Suppose that all the keys in a binary tree are distinct positive integers. A unique binary tree can be determined by a given pair of postorder and inorder traversal sequences. And it is a simple standard routine to print the numbers in level-order. However, if you think the problem is too simple, then you are too naive. This time you are supposed to print the numbers in "zigzagging order" -- that is, starting from the root, print the numbers level-by-level, alternating between left to right and right to left. For example, for the following tree you must output: 1 11 5 8 17 12 20 15.

Input Specification:

Each input file contains one test case. For each case, the first line gives a positive integer N (<= 30), the total number of nodes in the binary tree. The second line gives the inorder sequence and the third line gives the postorder sequence.

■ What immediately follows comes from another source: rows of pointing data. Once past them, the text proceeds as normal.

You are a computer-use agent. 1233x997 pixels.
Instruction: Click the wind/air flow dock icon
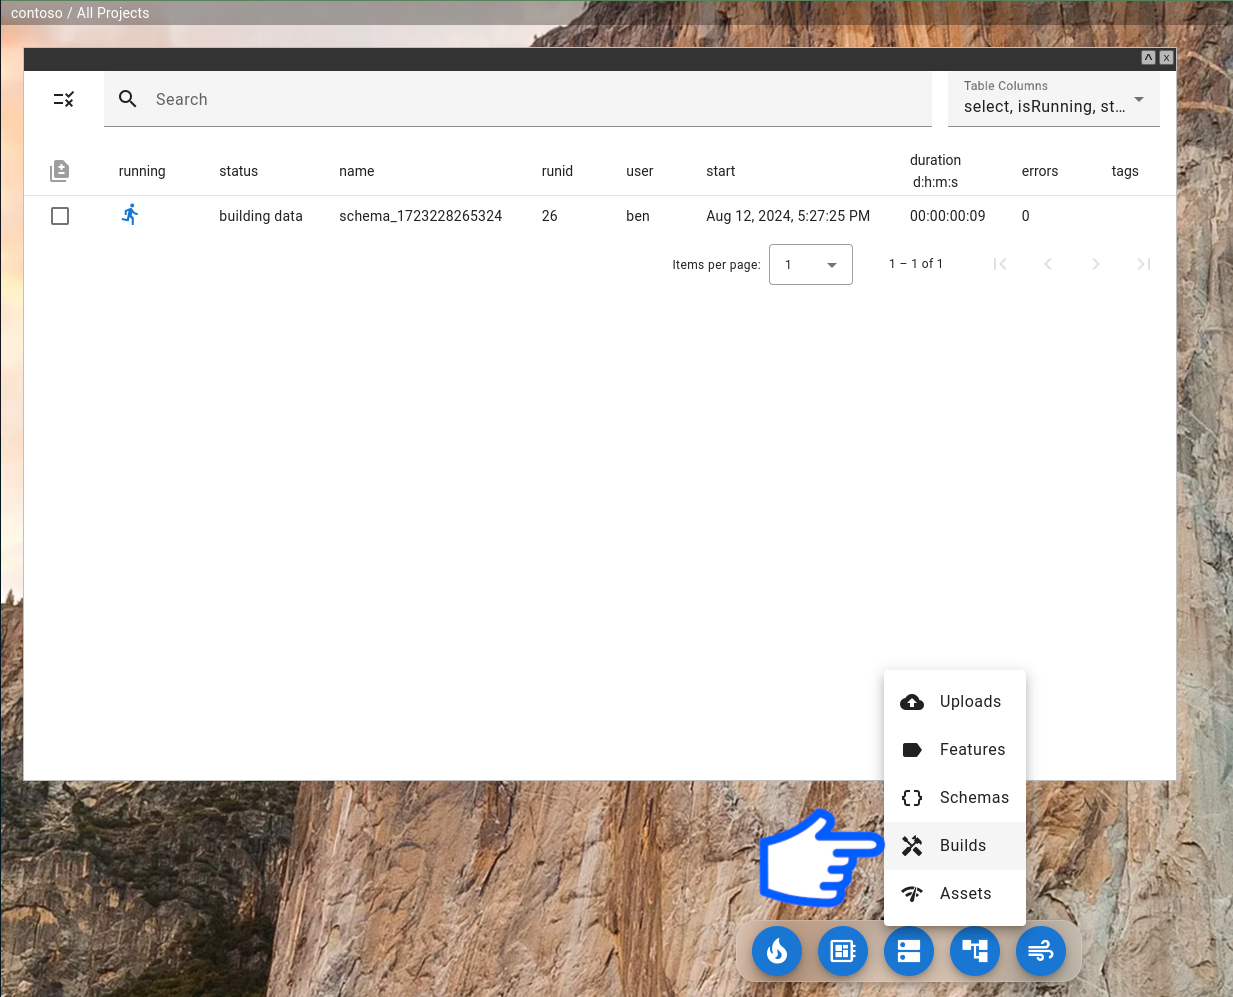pos(1041,950)
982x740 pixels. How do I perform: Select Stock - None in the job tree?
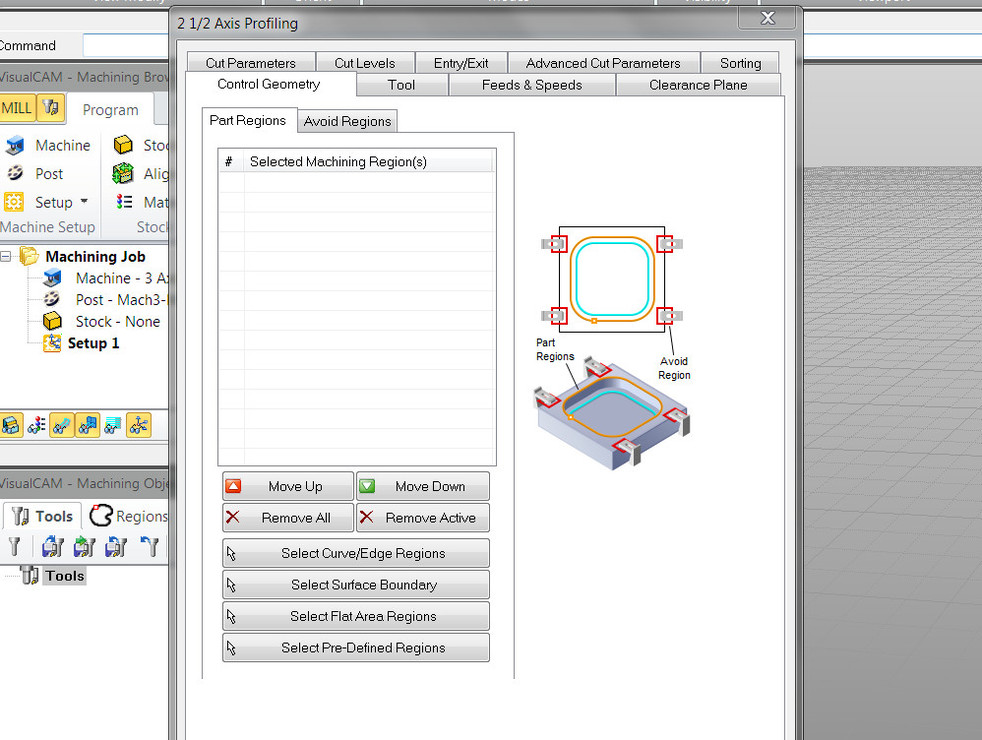point(117,322)
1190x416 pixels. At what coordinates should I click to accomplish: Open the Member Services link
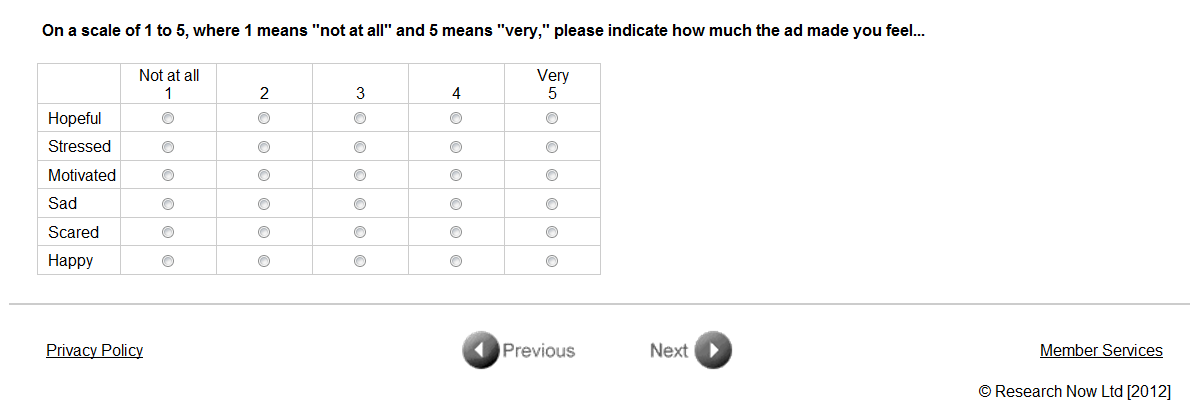click(1101, 350)
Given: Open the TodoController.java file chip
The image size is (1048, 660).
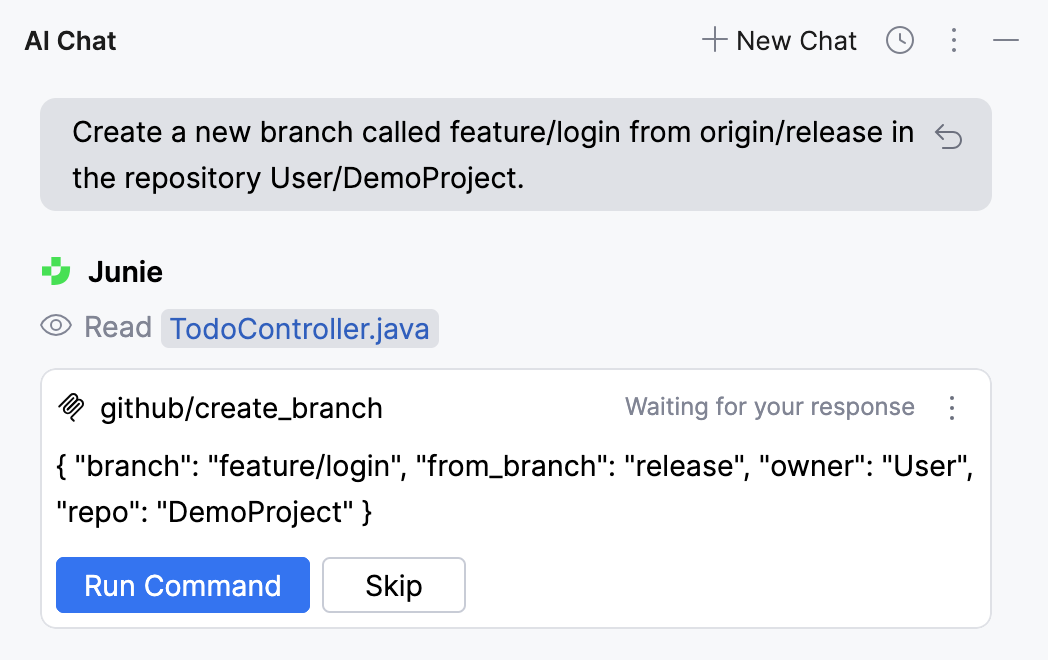Looking at the screenshot, I should point(299,327).
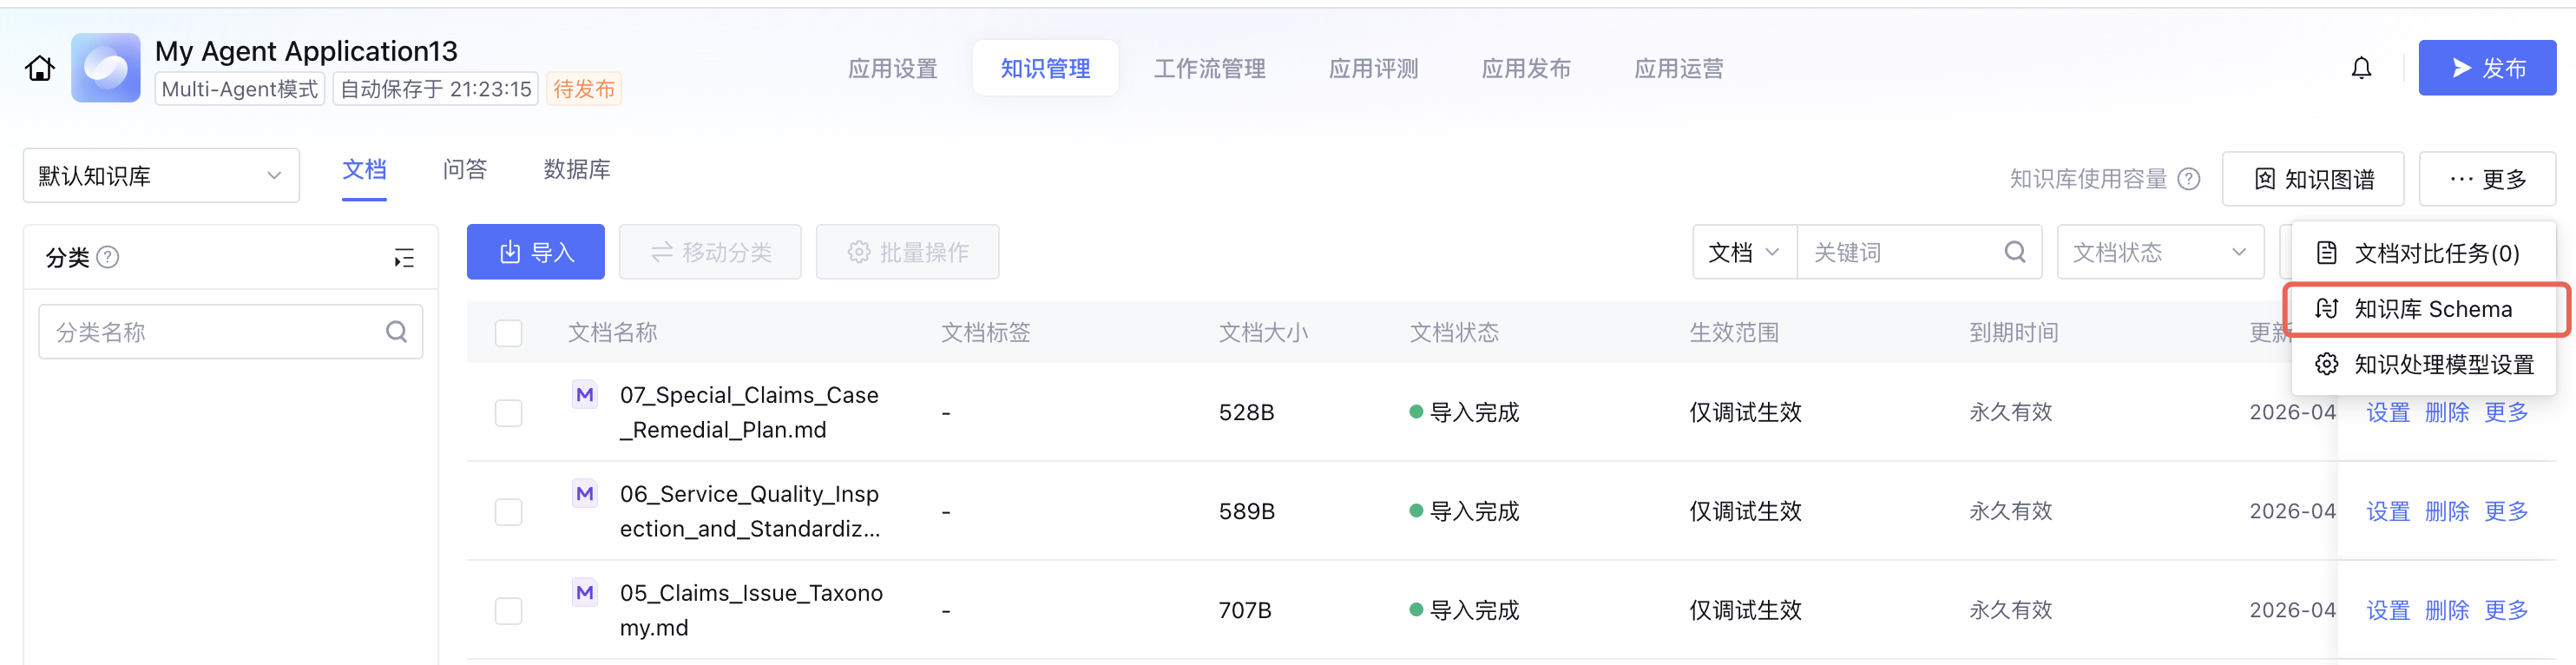Expand the 默认知识库 dropdown
2576x665 pixels.
pos(161,176)
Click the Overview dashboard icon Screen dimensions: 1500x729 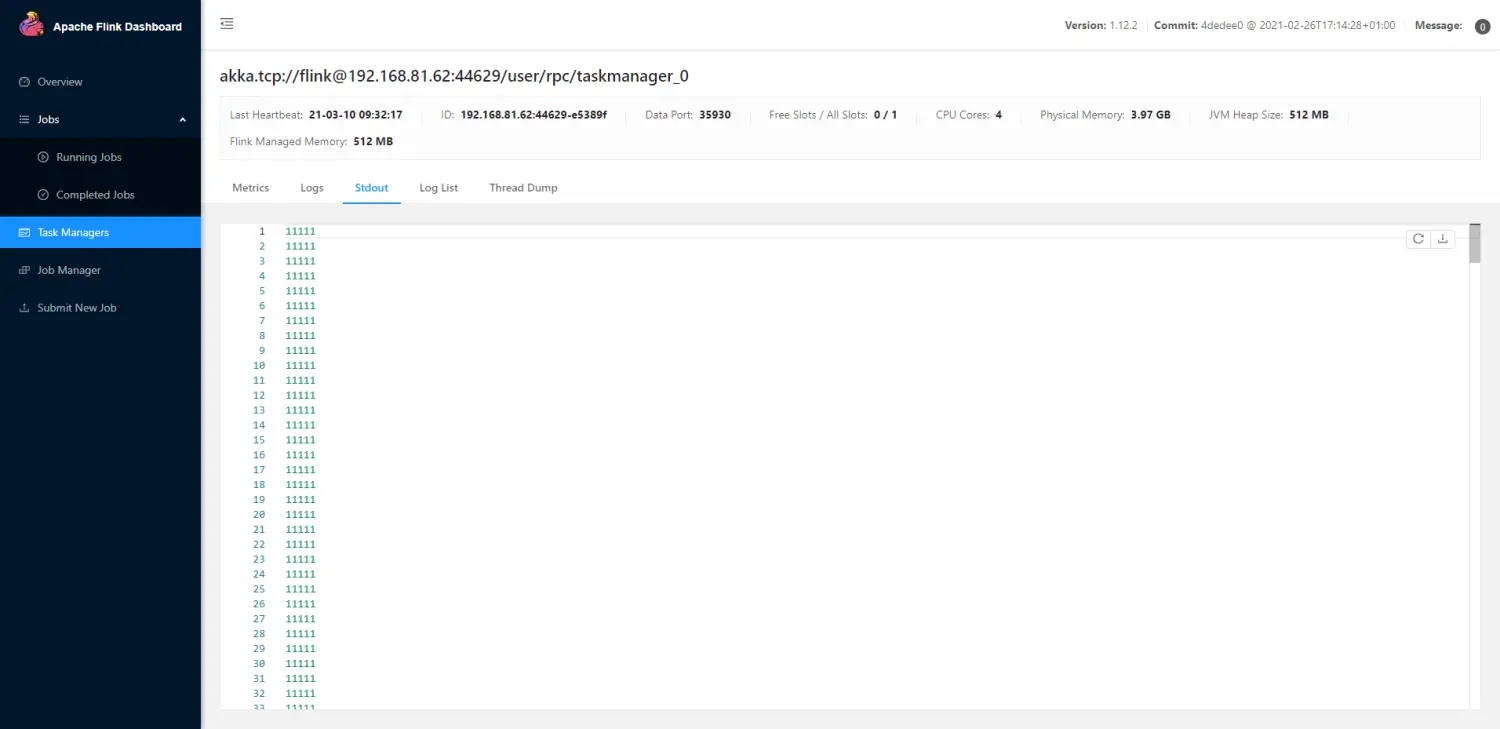[x=25, y=82]
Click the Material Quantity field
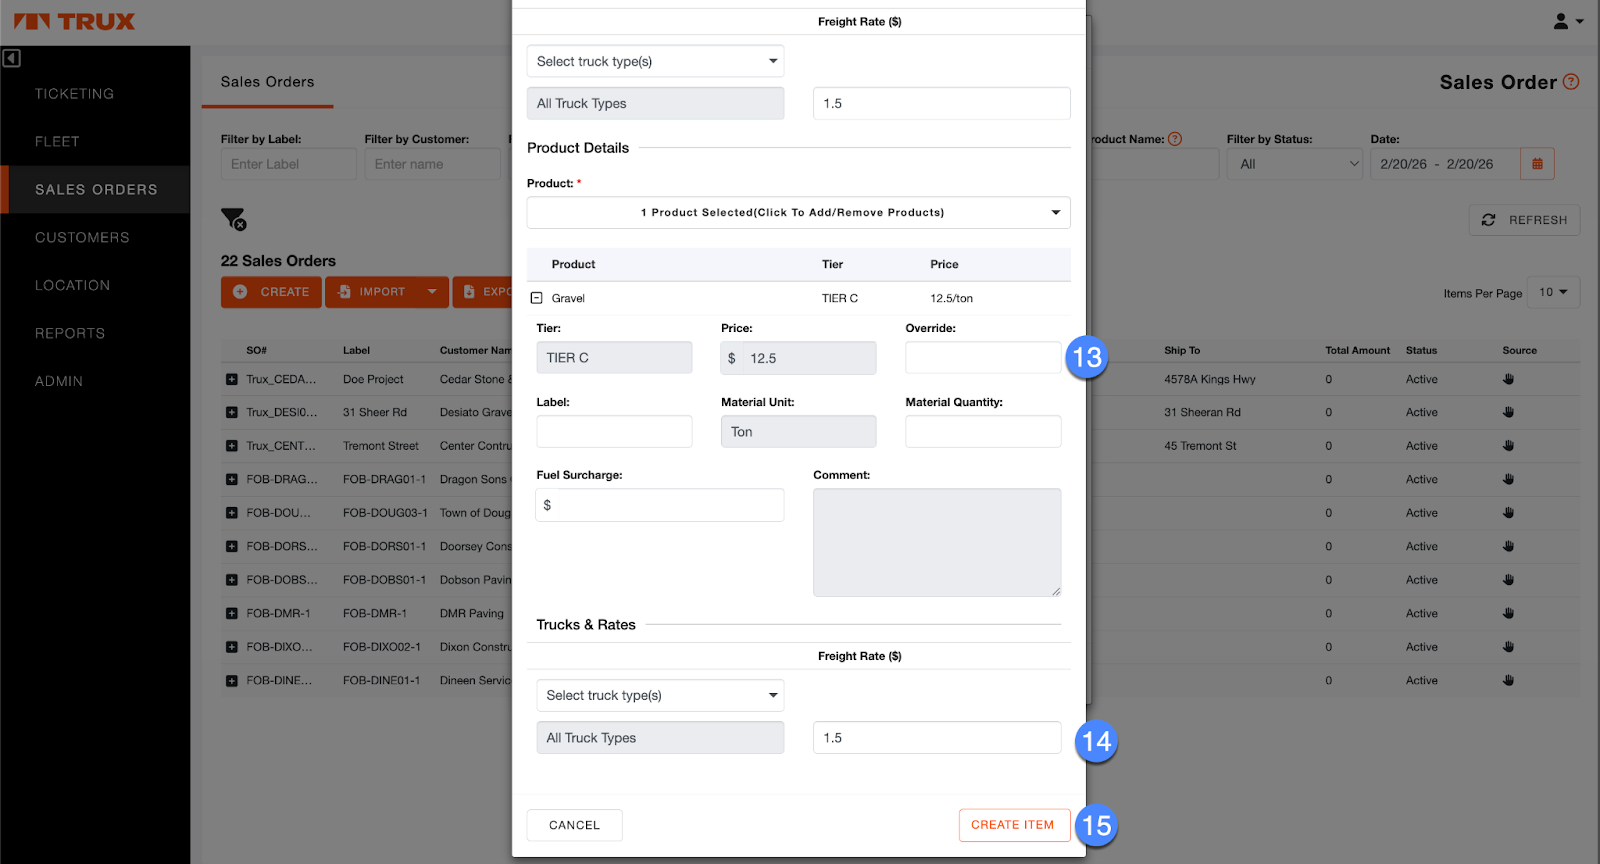The height and width of the screenshot is (864, 1600). [982, 432]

All the numbers in a line are separated by a space.

Output Specification:

For each test case, print the zigzagging sequence of the tree in a line. All the numbers in a line must be separated by exactly one space, and there must be no extra space at the end of the line.

Sample Input:

8
12 11 20 17 1 15 8 5
12 20 17 11 15 8 5 1

Sample Output:

1 11 5 8 17 12 20 15

#include<cstdio>
#include<iostream>
#include<algorithm>
#include<queue>
#include<vector>
using namespace std;
typedef struct NODE{
    struct NODE* lchild, *rchild;
    int data;
    int lev;
}node;
int post[31], in[31], N;
node* create(int inL, int inR, int postL, int postR, int level){
    if(inL > inR){
        return NULL;
    }
    node* root = new node;
    root->data = post[postR];
    root->lev = level;
    int mid;
    for(mid = inL; mid <= inR; mid++){
        if(in[mid] == root->data)
            break;
    }
    int len = mid - inL;
    root->lchild = create(inL, mid - 1, postL, postL + len - 1, level + 1);
    root->rchild = create(mid + 1, inR, postL + len, postR - 1, level + 1);
    return root;
}
void levelOrder(node* root){
    queue<node*> Q;
    Q.push(root);
    int nowLev = root->lev;
    int reverTag = 1;
    int cnt = 0;
    vector<node*> vec;
    while(Q.empty() == false){
        node* temp = Q.front();
        Q.pop();
        if(temp->lev == nowLev){
            vec.push_back(temp);
        }else{
            nowLev = temp->lev;
            if(reverTag == 1){
                reverTag = 0;
                for(int i = vec.size() - 1; i>= 0; i--){
                    cnt++;
                    printf("%d ", vec[i]->data);
                }
            }else{
                reverTag = 1;
                for(int i = 0; i < vec.size(); i++){
                    cnt++;
                    printf("%d ", vec[i]->data);
                }
            }
            vec.clear();
            vec.push_back(temp);
        }
        if(temp->lchild != NULL)
            Q.push(temp->lchild);
        if(temp->rchild != NULL)
            Q.push(temp->rchild);
    }
    if(reverTag == 0){
        for(int i = 0; i < vec.size(); i++){
            cnt++;
            if(cnt == N)
                printf("%d", vec[i]->data);
            else printf("%d ", vec[i]->data);
        }
    }else{
        for(int i = vec.size() - 1; i >= 0; i--){
            cnt++;
            if(cnt == N)
                printf("%d", vec[i]->data);
            else printf("%d ", vec[i]->data);
        }
    }
}
int main(){
    scanf("%d", &N);
    for(int i = 1; i <= N; i++){
        scanf("%d", &in[i]);
    }
    for(int i = 1; i <= N; i++){
        scanf("%d",&post[i]);
    }
    node* root = create(1, N, 1, N, 1);
    levelOrder(root);
    cin >> N;
    return 0;
}

 

总结：

1、题意：中序后序建树，再用层序输出，输出时一行逆序一行正序。

2、可以在建树时顺便将层次信息也加入节点。在层序遍历时使用一个vector，在当前层数相同时，仅仅把本该访问的节点存入vector，当层数发生改变时，输出vector内所有元素（设置一个计数器，如果上次是正序输出，则本次逆序输出）； 或者正常层序遍历，再多用一个栈+一个队列，当需要正序输出该层时，节点入队列，需要逆序则节点入栈，层数改变时输出栈中或队列中全部节点，并清空。